If you’re really, for real interested in the how, I wrote a little about that in this series. You can find that post here. I’ll probably reiterate a lot of what was said there in this post, with the added advantage of kink being a little more mainstream today than it was in 2011 (thanks, 50 Shades). However, you’ve said some things here that cause me a little bit of concern, for both you and your master, so I’d like to touch on those things as well.

Let’s start with this: Telling the family about your sex life is not mandatory.

Maybe for your master, it is, but frankly, that’s kind of stupid on his part. Here’s why:

Your master, by your own admission, doesn’t know your family. He doesn’t know what kind of people they are, what kind of sex they have, how they feel about what kind of sex other people have, which ultimately means he has no idea how they’ll react.

Honestly, you can’t even know how they’re going to react because you said yourself they didn’t find out about your prior BDSM interactions until after the divorce.
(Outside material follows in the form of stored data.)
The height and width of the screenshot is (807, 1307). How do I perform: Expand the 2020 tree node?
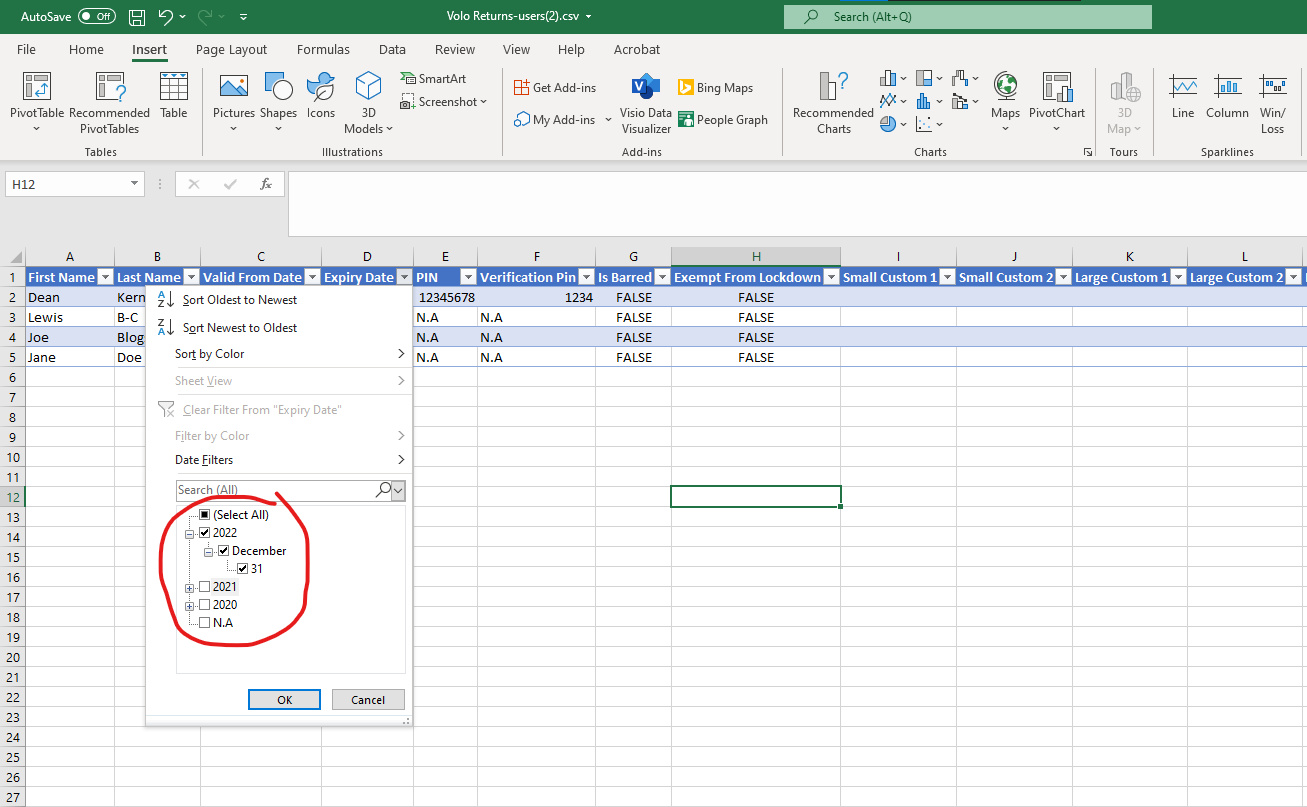(189, 604)
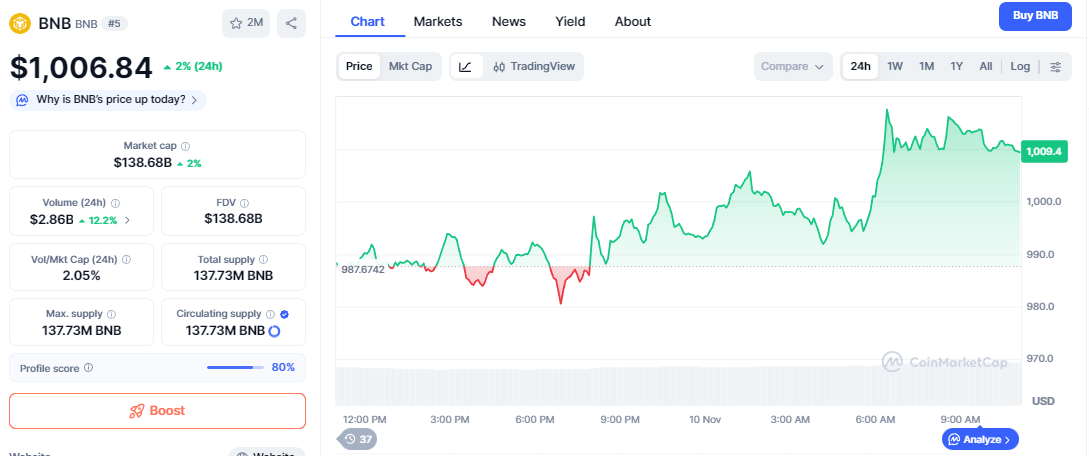
Task: Click the Analyze button below the chart
Action: pyautogui.click(x=980, y=439)
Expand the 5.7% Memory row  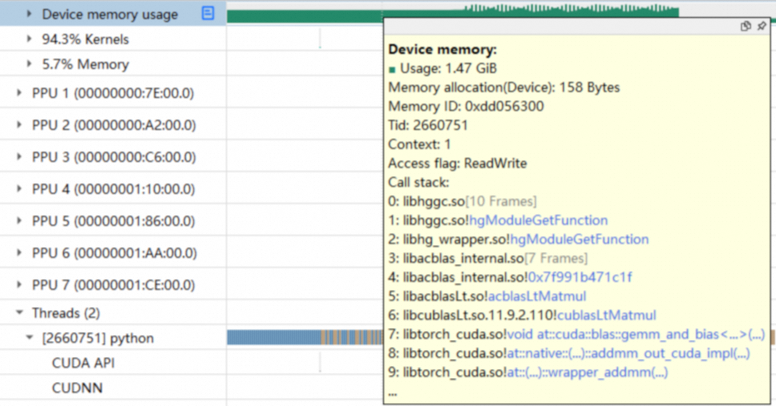[29, 64]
By that point, you were (I assume) no longer engaging in these acts, and so, in their minds, you were safe. There was no reason to get involved because there was nothing to get involved in.

In this case, you’re still in the relationship. You’re still engaging in those behaviors. There’s no way to know how your family will react when they find that out.

Say your family feels that BDSM (and especially a full-on master/slave relationship) is absolutely 100% abuse. Say they’re the kind of people to call the cops any time he’s around in an effort to get you out of that relationship. Say you live in a state that doesn’t require a “victim’s” statement to prosecute an alleged abuser. Now he’s in a whole heap load of shit all because he felt the need for people who really don’t need to know to be aware of what you two get up to in your bedroom. Or where ever.

I’m not trying to scare you. It’s altogether possible your family will be entirely reasonable, mind their own business. Let’s hope that’s the case.

But things like this have happened in the past to other people. People have lost their children in custody battles because of how family, friends, and/or the ex reacted to the big reveal. People have lost their jobs. People have been jailed because in many states, it is illegal for a person to consent to something that is illegal, which means that consent cannot be used as a defense for assault. I’d feel remiss if I didn’t inform you of what could happen.

Besides all that, there’s no rule saying your family absolutely has to know how your relationship works, or how you have sex, or the things you get up to that they may or may not approve of.

You’re an adult. You’re allowed to live your life however you want. They don’t have the right to know. You don’t have the responsibility to tell them. It doesn’t make you any less close to your family.

In fact, the telling itself may make you less close to your family. If they’re really and truly anti-kink, and they aren’t comfortable with your relationship choices and sexual preferences, they may begin to distance themselves from you. Maybe this would be good for you? I don’t know your family history, so I couldn’t tell you. Most people don’t feel that way. Most people prefer to keep their extended families in tact. But what most people think doesn’t matter here. You have to decide what’s right for you.

If you want to avoid letting your family in on your relationship dynamic, then I suggest talking to your master and explaining that to him. Let him know why you think this is a bad idea and ask him to reconsider.

Of course, you may find yourself in a situation where the telling is necessary, like when you’re swimming with the fam, and you’ve got noticeable bruises.

In those cases, start slowly. Swing the conversation to sex, and then mention 50 Shades of Grey, or something. As much as I hate that series, it seems everywhere I go (online and in real life), someone is talking about it; especially since the movie hit theaters. Pretty much everyone in the world knows about the series, even if they haven’t read the books or seen the movie. See what they think about the series, and then frame your “admission” with their understanding of the books. It’s about the gentlest way I can think of.